• **Text segment**
All these experiments and activities are to be lauded and increased.
But this misses one fundamental point. Students do not study for their Bachelor's or Master's degrees on the whole because they want a greater depth of knowledge and critical analysis on their subject matter to have more interesting discussions with friends over a drink. They study because they hope this will help them get a better job (and they may define 'better' in many different ways).
The challenge we face is that within a few short years, AI will be used to such an extent that it will be able to do many jobs, from manual repetitive tasks with the use of dextrous self-learning robots to content creation, analysis, creative solutions, high-level 'thinking', strategic planning and many other professional roles that currently require degrees. If AI can do those jobs, how will newly graduated students differentiate themselves from AI? AI will be faster, more accurate, more reliable and, in the near future, will hallucinate less and be able to self-diagnose issues more cheaply.

• **Tasks to perform**
• 1. Summarize the passage on students and AI in two sentences.
• 2. Set down, word for word, everything in the passage on students and AI from "But this misses" down to "many different ways).".
Use only the passage on students and AI to complete the tasks that come after it.

• **Dataset content**
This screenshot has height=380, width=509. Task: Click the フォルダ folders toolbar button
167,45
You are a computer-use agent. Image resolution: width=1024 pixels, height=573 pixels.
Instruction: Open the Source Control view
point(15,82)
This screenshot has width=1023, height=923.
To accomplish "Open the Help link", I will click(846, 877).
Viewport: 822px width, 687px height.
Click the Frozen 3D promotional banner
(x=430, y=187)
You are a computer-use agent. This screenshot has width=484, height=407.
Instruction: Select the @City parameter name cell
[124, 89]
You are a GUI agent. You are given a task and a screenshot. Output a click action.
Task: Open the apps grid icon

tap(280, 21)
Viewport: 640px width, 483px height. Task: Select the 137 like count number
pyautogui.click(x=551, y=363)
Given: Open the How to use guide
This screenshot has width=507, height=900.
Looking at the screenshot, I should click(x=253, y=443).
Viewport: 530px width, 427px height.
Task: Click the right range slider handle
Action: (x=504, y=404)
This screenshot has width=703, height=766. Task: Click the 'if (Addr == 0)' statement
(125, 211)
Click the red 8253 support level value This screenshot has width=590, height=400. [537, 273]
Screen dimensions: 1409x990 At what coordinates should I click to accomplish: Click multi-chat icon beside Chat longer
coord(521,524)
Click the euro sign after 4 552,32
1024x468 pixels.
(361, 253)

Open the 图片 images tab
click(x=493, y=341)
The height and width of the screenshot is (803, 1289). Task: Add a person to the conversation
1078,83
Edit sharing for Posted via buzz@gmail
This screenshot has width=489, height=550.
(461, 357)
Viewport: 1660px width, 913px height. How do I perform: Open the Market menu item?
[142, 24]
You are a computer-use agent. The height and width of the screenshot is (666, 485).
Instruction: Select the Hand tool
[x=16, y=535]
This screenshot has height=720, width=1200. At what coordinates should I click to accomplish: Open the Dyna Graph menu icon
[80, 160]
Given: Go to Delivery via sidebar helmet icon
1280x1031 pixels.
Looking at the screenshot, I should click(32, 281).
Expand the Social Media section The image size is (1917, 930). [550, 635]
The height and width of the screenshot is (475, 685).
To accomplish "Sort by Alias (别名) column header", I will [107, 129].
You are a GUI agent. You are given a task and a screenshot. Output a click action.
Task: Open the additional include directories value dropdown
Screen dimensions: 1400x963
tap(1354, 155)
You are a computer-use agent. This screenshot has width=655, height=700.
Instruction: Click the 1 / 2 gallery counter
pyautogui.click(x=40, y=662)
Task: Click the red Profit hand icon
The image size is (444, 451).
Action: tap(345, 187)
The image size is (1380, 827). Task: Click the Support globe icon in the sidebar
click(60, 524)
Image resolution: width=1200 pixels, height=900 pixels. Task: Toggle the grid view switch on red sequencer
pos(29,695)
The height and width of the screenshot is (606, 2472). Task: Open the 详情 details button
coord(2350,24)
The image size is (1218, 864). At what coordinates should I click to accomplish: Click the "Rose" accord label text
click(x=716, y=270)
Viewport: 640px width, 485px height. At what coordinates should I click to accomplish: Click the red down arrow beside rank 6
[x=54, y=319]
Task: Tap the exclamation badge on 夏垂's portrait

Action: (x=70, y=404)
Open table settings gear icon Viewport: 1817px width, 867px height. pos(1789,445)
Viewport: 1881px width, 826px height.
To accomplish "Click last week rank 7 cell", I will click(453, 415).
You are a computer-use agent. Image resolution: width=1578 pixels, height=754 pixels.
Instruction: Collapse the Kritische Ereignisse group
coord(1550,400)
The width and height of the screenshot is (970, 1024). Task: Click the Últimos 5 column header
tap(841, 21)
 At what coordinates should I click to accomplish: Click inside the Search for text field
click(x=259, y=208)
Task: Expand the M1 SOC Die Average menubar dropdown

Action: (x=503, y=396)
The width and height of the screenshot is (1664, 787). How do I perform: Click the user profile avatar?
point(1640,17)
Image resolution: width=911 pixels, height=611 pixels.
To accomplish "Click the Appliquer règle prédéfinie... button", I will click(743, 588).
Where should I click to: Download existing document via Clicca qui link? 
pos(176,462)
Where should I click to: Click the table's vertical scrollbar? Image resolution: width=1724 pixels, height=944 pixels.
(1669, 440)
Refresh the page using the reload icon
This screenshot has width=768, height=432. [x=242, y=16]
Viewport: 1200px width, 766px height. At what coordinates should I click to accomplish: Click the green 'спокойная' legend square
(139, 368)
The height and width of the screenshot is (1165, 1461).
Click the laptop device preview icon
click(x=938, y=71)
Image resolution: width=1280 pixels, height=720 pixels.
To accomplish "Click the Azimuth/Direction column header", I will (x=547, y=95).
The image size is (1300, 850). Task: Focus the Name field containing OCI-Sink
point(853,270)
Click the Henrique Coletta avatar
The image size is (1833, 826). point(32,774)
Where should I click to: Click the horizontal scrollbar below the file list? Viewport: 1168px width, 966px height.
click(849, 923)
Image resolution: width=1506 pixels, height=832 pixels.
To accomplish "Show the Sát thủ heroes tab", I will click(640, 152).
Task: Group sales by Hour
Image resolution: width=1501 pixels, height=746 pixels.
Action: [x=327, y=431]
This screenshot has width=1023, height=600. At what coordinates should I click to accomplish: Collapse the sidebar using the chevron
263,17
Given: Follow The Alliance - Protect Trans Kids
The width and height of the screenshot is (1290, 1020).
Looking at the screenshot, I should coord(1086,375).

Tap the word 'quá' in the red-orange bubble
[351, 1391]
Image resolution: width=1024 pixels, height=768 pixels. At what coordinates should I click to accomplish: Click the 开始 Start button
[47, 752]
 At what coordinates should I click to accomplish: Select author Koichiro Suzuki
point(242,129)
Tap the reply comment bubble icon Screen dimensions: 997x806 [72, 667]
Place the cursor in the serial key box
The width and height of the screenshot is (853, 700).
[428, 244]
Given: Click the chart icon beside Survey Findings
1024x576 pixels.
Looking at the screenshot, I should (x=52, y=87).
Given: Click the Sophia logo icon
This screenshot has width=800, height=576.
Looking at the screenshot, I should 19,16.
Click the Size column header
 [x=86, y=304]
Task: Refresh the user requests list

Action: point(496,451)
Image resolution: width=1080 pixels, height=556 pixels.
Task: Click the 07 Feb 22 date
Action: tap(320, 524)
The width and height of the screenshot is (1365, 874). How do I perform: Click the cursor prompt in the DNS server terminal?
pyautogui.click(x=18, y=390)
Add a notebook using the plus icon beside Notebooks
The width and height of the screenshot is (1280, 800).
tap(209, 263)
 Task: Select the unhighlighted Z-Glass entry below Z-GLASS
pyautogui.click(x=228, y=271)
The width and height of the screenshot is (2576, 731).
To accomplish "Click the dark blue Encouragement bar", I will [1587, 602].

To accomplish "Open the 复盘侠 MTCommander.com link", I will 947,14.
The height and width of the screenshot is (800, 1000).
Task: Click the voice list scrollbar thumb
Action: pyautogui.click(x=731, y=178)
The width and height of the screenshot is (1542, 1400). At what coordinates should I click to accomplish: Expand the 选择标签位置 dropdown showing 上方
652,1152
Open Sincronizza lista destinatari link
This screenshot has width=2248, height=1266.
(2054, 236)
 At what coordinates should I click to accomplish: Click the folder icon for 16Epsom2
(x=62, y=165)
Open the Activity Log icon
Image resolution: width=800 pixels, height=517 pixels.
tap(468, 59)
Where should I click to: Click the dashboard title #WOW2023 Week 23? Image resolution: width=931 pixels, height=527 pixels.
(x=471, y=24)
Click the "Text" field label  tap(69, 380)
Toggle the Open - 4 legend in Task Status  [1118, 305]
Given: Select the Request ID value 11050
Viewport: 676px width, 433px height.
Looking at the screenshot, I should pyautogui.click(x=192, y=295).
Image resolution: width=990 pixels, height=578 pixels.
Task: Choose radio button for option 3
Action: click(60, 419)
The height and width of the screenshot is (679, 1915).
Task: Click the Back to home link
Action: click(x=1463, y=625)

• **Answers by item**
• 1. Students mostly study for Bachelor's or Master's degrees because they hope it will help them get a better job, not for deeper knowledge alone, which is a point that the praised experiments and activities miss. Within a few years AI may be able to do many jobs that now require degrees, which raises the question of how new graduates will differentiate themselves from an AI that will be faster, more accurate and more reliable, and will hallucinate less.

• 2.
But this misses one fundamental point. Students do not study for their Bachelor's or Master's degrees on the whole because they want a greater depth of knowledge and critical analysis on their subject matter to have more interesting discussions with friends over a drink. They study because they hope this will help them get a better job (and they may define 'better' in many different ways).